Text passage:
In the field of agricultural engineering, the modified cellular automata algorithm (Mcanda) enhances the honey-bee mating optimization (HBMO) method to efficiently optimize pipe diameter design in agricultural water distribution networks, improving hydraulic performance and resource allocation under complex operational constraints [281]. The macroscopic cellular automata (MCA) model, integrated with a deep belief network (DBN), effectively predicts spatiotemporal soil moisture distribution in agricultural fields, enabling precise irrigation scheduling and enhanced water resource management [282]. The RF-CA-Markov model enhances the prediction of agricultural water-land resource matching by simulating dynamic land use changes at adaptable grid scales, enabling precise irrigation planning and risk mitigation in water-scarce regions [283]. Cellular automata simulations demonstrate that self-organized patterns of stem inclination in sunflowers, mediated by phytochrome perception of light quality, can significantly increase crop yield under high-density conditions [284]. Cellular automata, integrated with Boosted Regression Trees, objectively simulate and predict agricultural land use changes to optimize water management and ecological planning [285]. The hybrid cellular automata model simulated and predicted future expansions of agricultural land, providing critical data for sustainable water and land resource management in the river basin [286]. The cellular automata model, integrated with surrogate-based modeling, simulates agricultural land-use decisions and conversions to assess policy impacts on farming sustainability and ecosystem services [287]. The cellular automata-Markov model effectively simulates and projects agroecology-specific cropland expansion and its environmental impacts, enabling targeted land conservation planning to sustain agricultural productivity and reduce soil erosion [288]. The cellular automata-ANN model, enhanced by hybrid predictor screening, accurately projects future cropland expansion and changes in agricultural land use, providing critical insights for sustainable resource management and environmental planning [289,290].

3.5.3. Future Development of Hybrid Cellular Automata

In the automotive field, HCA shows unique advantages in structural design, with a wide range of applications from trusses to thin-walled structures and various automotive components. By combining the adaptive local update principle of CA with FEA methods, they can flexibly address various complex operating conditions and constraints. In current research, HCA has been further extended to sub-regional cellular automata (e), which utilize “step-like” and “arbitrary-type” field variables to replace homogeneous objectives, thereby guiding structural performance toward improvement.

Set problem 1:
Retype the cellular automata passage word for word, covering everything from "3.5.3. Future Development" down to "performance toward improvement.".

Items:
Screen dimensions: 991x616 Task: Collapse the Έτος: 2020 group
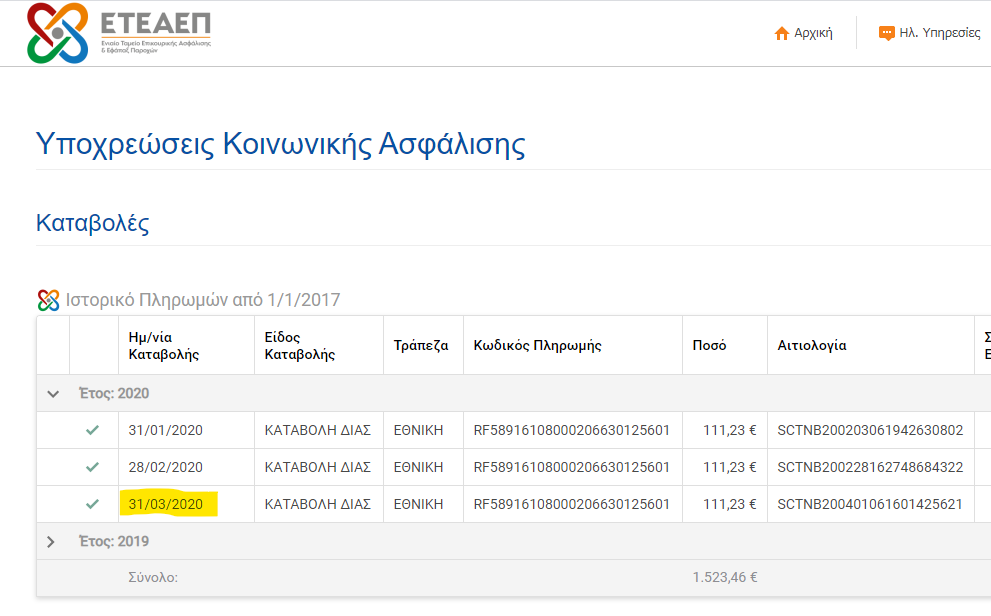pos(53,394)
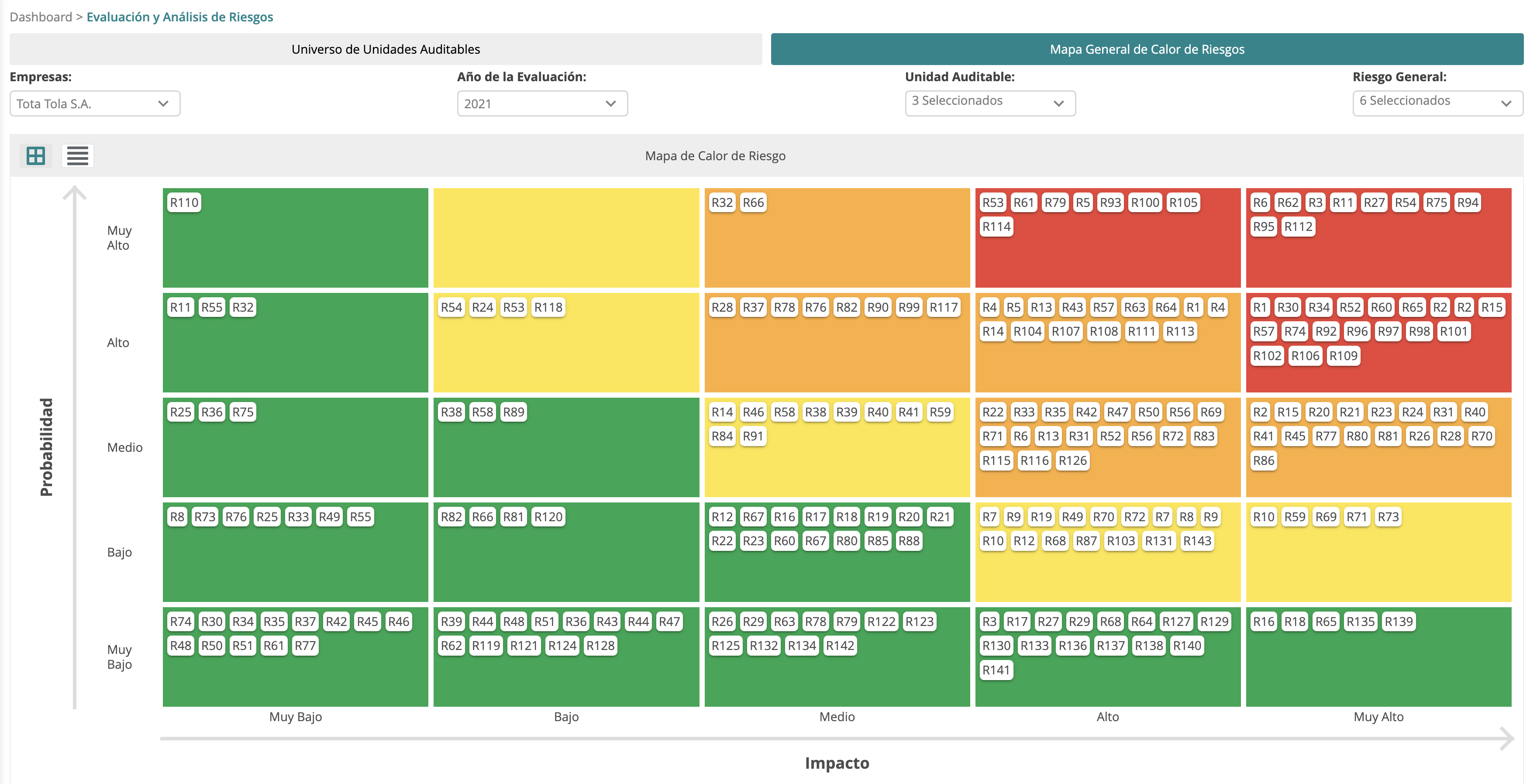The image size is (1530, 784).
Task: Select risk R109 in the red Alto cell
Action: [x=1344, y=356]
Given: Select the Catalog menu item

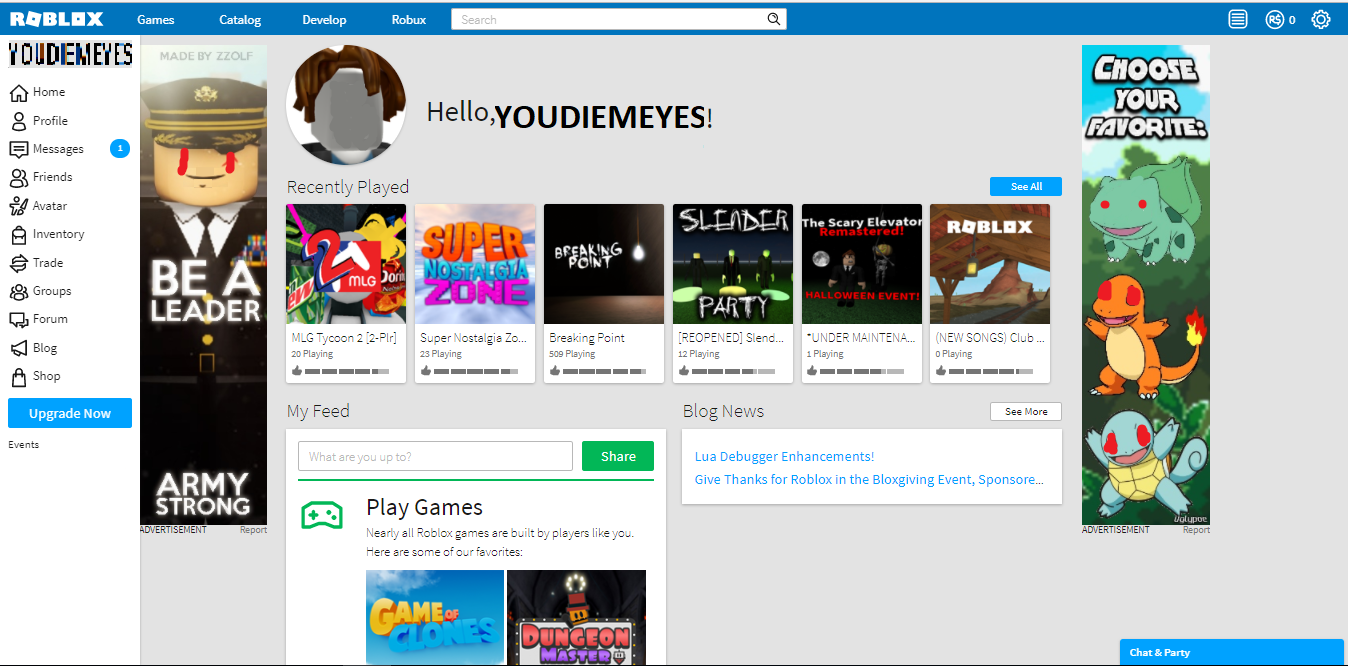Looking at the screenshot, I should click(240, 20).
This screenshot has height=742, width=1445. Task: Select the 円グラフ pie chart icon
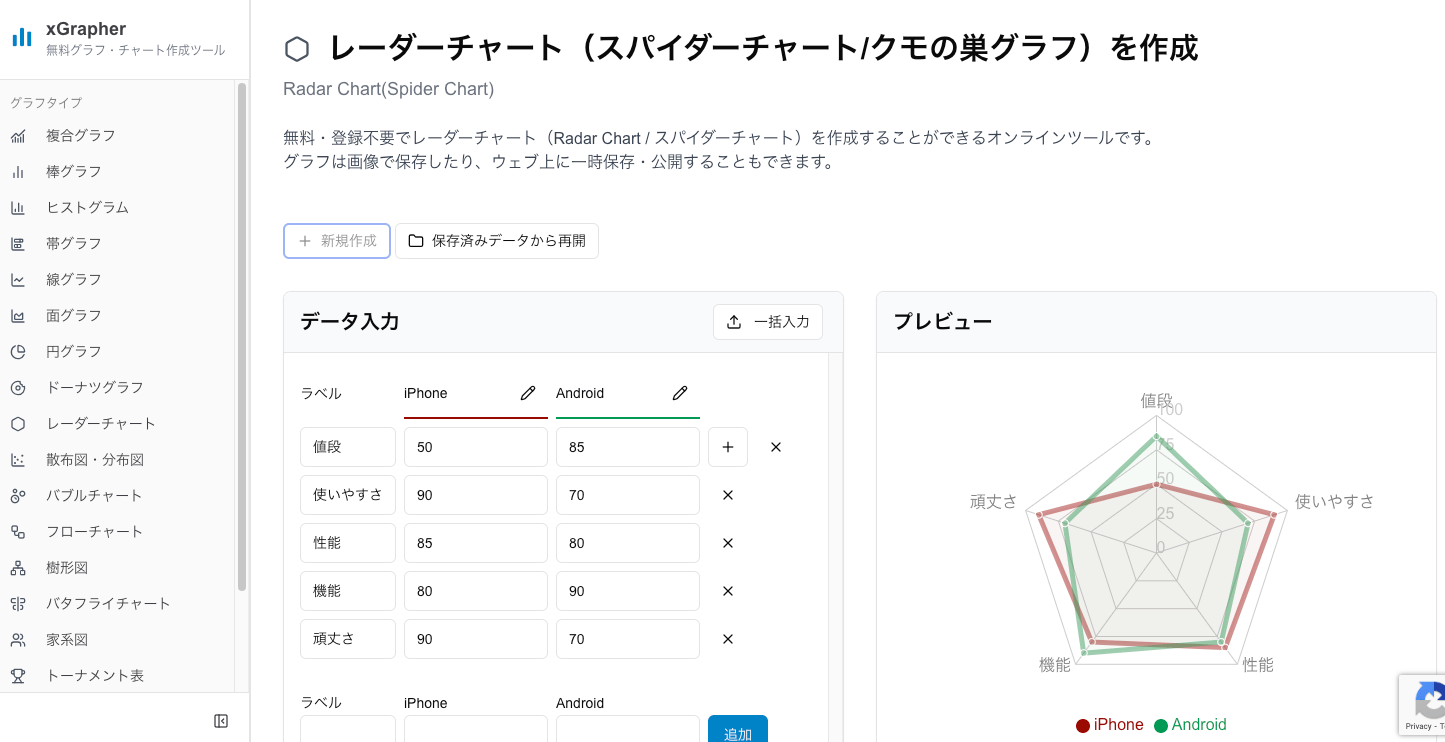click(x=18, y=351)
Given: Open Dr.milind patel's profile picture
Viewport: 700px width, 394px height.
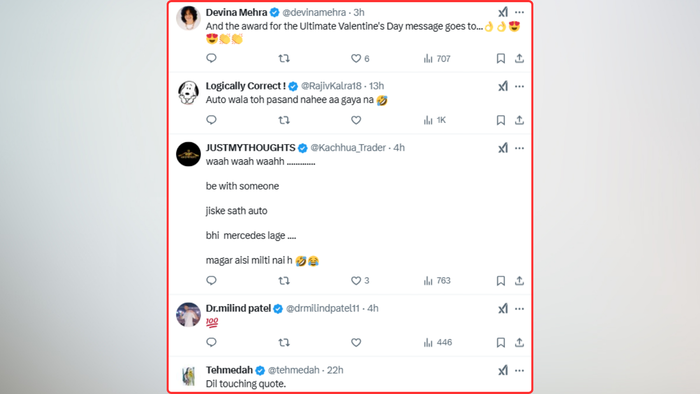Looking at the screenshot, I should (x=188, y=315).
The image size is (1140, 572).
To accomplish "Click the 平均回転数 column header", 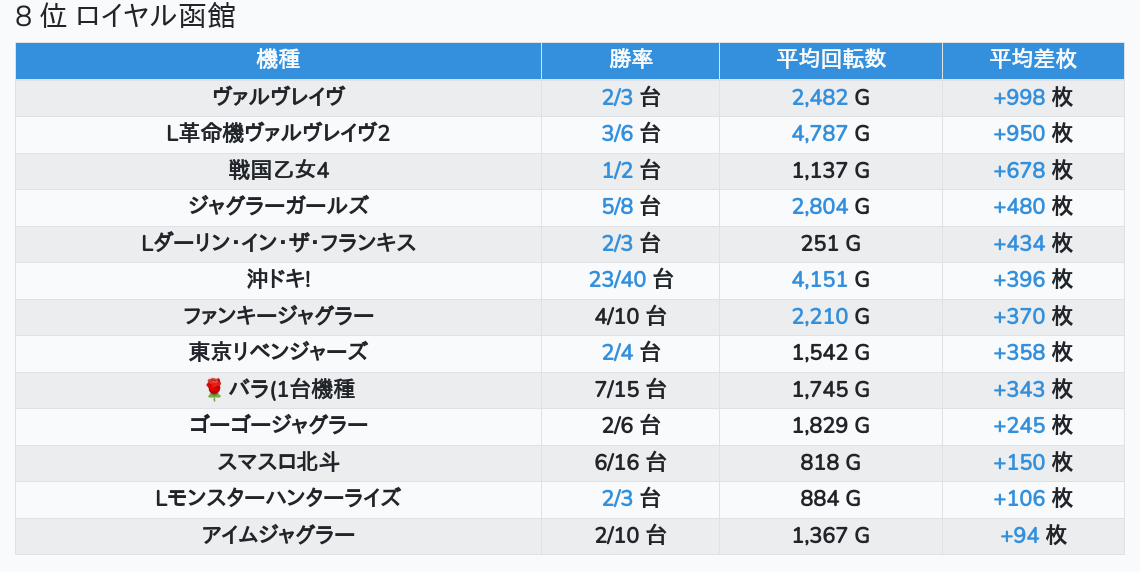I will pyautogui.click(x=830, y=60).
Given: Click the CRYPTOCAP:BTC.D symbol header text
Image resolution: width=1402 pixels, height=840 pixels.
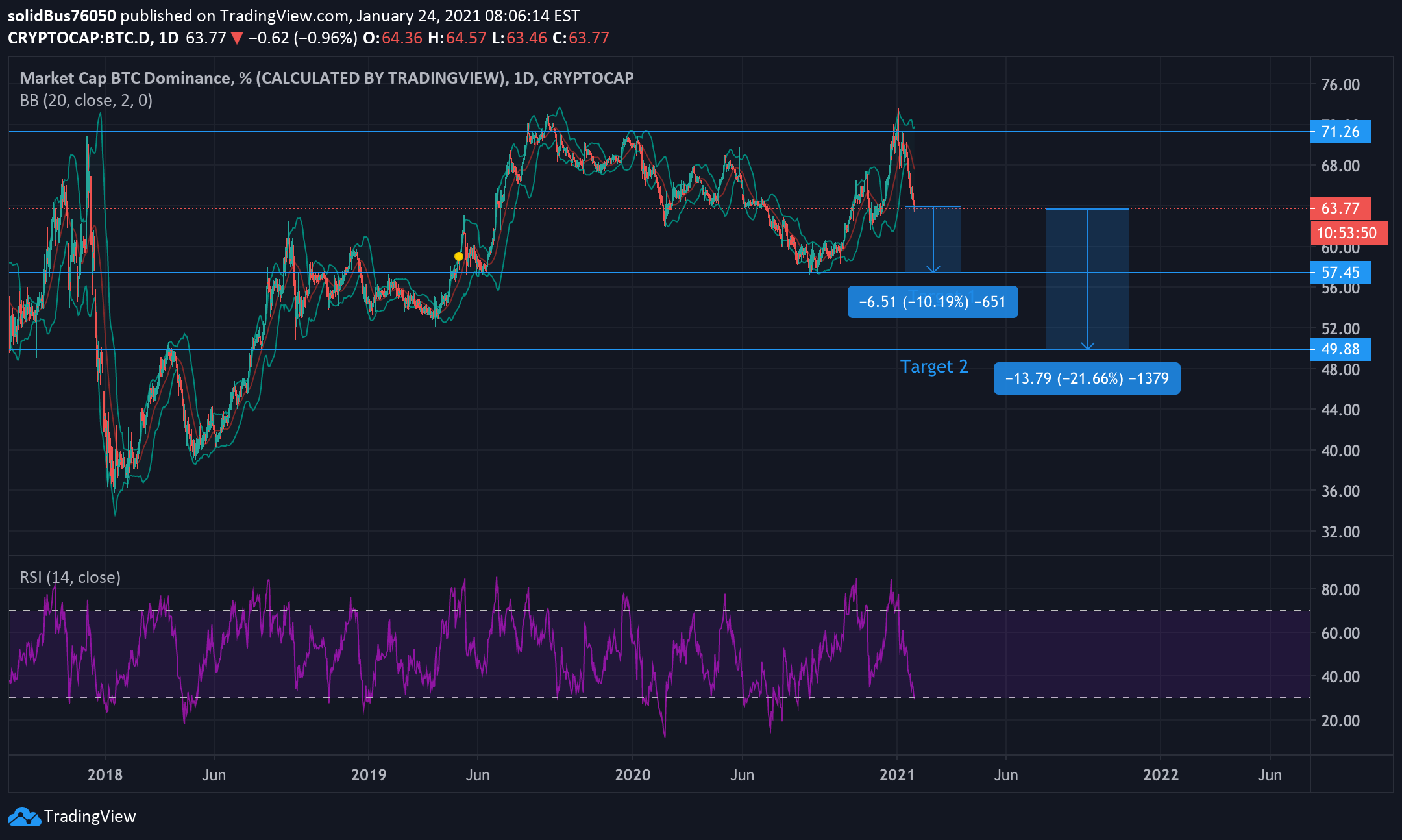Looking at the screenshot, I should pos(79,38).
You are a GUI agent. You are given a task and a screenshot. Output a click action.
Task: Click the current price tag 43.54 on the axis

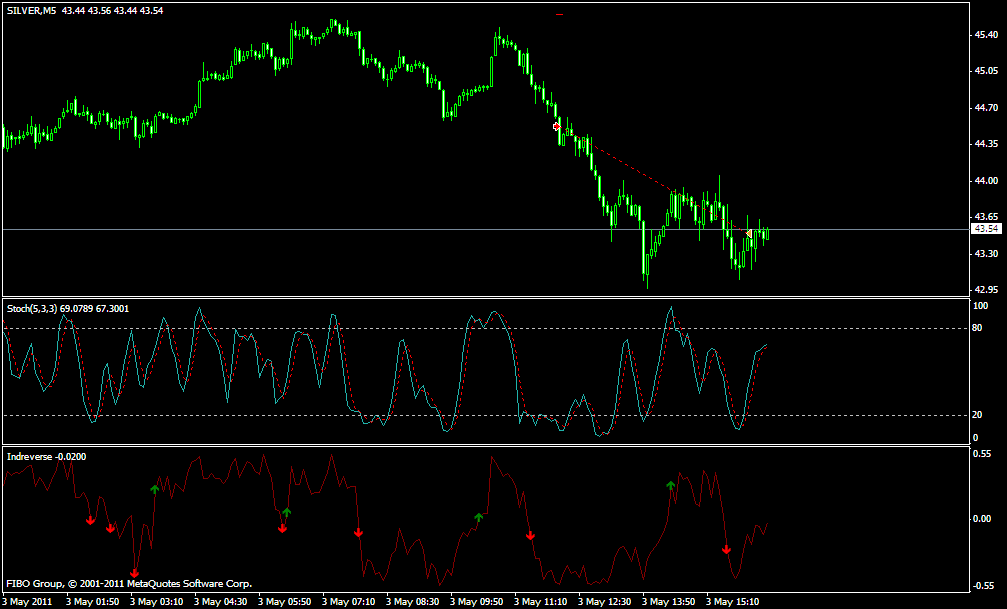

Set problem 2:
Please repeat the records word for word, everything from the line containing "Given: Click the" down to the end of the records, and leave the pictures out of your answer.

Expected answer 1:
3.5.3. Future Development of Hybrid Cellular Automata

In the automotive field, HCA shows unique advantages in structural design, with a wide range of applications from trusses to thin-walled structures and various automotive components. By combining the adaptive local update principle of CA with FEA methods, they can flexibly address various complex operating conditions and constraints. In current research, HCA has been further extended to sub-regional cellular automata (e), which utilize “step-like” and “arbitrary-type” field variables to replace homogeneous objectives, thereby guiding structural performance toward improvement.

Expected answer 2:
Given: Click the CRYPTOCAP:BTC.D symbol header text
Image resolution: width=1402 pixels, height=840 pixels.
Looking at the screenshot, I should pos(79,38).
You are a GUI agent. You are given a task and a screenshot. Output a click action.
Task: Click the current price tag 43.54 on the axis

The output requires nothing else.